#### What is expected
Look for the string "computer" in the data below, and copy each line that holds it.

┄┄┄┄┄┄┄┄┄┄┄┄┄┄┄┄┄┄┄┄

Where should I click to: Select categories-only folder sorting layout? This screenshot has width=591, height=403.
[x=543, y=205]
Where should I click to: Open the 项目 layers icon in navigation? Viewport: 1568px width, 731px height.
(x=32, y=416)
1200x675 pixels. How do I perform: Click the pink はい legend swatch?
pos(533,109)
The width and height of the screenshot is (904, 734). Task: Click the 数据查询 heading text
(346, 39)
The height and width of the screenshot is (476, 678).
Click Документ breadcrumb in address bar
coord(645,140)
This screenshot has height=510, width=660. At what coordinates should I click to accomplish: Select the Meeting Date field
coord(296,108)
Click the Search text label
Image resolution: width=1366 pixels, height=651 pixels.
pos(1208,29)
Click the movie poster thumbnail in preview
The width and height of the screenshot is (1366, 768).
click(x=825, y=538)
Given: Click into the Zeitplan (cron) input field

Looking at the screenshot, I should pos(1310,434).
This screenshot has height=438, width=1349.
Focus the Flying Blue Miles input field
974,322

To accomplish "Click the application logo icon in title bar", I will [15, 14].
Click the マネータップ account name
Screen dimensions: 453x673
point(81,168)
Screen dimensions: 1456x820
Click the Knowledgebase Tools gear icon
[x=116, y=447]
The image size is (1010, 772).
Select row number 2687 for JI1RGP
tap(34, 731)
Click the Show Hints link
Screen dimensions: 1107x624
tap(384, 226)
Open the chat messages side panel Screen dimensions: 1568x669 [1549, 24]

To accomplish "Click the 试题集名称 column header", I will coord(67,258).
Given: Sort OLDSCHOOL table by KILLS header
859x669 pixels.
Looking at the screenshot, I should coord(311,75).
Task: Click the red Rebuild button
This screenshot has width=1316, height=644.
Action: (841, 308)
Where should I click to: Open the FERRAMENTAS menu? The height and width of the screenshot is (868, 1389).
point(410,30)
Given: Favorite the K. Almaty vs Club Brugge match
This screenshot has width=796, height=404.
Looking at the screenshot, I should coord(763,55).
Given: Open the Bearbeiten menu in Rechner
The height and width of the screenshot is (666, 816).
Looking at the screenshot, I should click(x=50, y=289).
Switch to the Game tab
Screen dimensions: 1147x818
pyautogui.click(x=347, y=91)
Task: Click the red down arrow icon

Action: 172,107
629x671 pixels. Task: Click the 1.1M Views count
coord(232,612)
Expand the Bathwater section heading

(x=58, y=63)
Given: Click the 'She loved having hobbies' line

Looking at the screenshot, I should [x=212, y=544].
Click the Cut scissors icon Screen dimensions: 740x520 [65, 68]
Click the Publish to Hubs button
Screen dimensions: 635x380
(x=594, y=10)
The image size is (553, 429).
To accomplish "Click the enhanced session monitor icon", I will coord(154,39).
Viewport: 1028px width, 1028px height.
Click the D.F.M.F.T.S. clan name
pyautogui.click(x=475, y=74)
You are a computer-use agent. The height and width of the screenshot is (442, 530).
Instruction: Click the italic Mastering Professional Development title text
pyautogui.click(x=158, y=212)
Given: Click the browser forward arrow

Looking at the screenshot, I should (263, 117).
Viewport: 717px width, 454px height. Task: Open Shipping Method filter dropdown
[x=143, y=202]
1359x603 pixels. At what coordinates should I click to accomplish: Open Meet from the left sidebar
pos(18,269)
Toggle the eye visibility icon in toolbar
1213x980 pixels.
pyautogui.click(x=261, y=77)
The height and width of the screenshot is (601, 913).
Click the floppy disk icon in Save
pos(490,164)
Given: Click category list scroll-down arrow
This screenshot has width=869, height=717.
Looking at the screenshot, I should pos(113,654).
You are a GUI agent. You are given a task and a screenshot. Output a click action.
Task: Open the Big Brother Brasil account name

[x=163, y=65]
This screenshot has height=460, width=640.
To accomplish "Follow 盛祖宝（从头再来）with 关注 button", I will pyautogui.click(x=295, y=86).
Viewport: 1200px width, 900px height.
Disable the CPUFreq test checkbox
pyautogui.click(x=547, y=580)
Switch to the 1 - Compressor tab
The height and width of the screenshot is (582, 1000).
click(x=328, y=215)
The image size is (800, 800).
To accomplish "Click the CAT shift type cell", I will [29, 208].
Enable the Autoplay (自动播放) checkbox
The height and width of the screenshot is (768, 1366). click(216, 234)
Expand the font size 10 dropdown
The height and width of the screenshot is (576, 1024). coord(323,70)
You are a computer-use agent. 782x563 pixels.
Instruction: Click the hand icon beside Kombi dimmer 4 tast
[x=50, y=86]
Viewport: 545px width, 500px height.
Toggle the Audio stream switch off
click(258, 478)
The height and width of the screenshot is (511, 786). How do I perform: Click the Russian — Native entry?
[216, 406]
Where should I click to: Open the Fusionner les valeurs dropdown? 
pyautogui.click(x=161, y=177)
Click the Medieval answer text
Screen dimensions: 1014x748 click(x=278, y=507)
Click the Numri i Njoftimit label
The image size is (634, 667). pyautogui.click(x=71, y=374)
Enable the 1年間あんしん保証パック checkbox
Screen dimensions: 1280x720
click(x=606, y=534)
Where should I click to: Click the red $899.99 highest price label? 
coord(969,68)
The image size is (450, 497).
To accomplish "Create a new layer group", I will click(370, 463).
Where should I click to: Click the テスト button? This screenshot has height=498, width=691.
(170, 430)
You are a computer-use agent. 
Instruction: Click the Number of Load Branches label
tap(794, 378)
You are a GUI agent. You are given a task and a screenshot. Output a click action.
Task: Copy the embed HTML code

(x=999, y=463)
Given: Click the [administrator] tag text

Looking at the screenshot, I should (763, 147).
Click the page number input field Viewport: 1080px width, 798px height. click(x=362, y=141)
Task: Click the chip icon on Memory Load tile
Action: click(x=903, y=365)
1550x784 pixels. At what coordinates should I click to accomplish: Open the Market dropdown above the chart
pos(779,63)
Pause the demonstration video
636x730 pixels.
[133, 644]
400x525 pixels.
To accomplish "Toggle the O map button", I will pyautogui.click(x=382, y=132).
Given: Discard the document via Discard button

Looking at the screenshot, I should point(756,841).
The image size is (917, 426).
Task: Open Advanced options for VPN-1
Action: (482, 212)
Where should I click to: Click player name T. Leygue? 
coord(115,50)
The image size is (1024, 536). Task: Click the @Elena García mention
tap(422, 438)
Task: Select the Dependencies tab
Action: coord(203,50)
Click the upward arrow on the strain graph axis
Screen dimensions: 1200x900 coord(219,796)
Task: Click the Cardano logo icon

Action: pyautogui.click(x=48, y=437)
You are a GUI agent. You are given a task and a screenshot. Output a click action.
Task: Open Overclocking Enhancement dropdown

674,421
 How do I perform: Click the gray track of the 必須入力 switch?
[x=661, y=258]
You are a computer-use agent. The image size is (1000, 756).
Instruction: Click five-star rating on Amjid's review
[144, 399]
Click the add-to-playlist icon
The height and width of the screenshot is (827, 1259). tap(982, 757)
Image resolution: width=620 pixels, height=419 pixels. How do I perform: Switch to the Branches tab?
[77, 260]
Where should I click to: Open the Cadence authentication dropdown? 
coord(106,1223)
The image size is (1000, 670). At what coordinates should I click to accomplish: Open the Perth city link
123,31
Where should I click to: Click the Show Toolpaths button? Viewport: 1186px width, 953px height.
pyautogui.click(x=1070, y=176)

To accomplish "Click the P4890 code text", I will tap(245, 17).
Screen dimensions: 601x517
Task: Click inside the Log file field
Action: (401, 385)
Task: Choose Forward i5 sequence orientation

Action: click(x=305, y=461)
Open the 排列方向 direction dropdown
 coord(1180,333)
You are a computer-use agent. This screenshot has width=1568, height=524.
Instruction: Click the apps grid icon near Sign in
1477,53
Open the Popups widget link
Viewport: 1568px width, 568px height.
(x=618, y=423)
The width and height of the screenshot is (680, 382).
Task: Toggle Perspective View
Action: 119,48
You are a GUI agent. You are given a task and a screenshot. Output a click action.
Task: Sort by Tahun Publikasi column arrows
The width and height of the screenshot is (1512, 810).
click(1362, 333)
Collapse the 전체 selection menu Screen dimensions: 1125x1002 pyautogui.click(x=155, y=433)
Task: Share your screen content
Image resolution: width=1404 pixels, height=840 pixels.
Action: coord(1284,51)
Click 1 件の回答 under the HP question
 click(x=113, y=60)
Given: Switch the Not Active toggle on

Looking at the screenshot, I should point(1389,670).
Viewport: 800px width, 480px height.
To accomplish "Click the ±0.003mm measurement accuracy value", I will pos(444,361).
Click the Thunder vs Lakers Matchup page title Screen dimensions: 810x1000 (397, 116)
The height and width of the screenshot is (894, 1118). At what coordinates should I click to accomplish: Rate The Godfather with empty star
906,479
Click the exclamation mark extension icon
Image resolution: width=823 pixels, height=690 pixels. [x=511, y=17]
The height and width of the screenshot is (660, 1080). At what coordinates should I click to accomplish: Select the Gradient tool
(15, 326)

┄┄┄┄┄┄┄┄┄┄┄┄┄┄┄┄┄┄┄┄

#### Answer to this problem
You are a computer-use agent. The height and width of the screenshot is (442, 530).
You are a computer-use agent. 782x563 pixels.
You are a computer-use agent. 
You are a computer-use agent. The image size is (1000, 756).
You are a computer-use agent. This screenshot has width=1568, height=524.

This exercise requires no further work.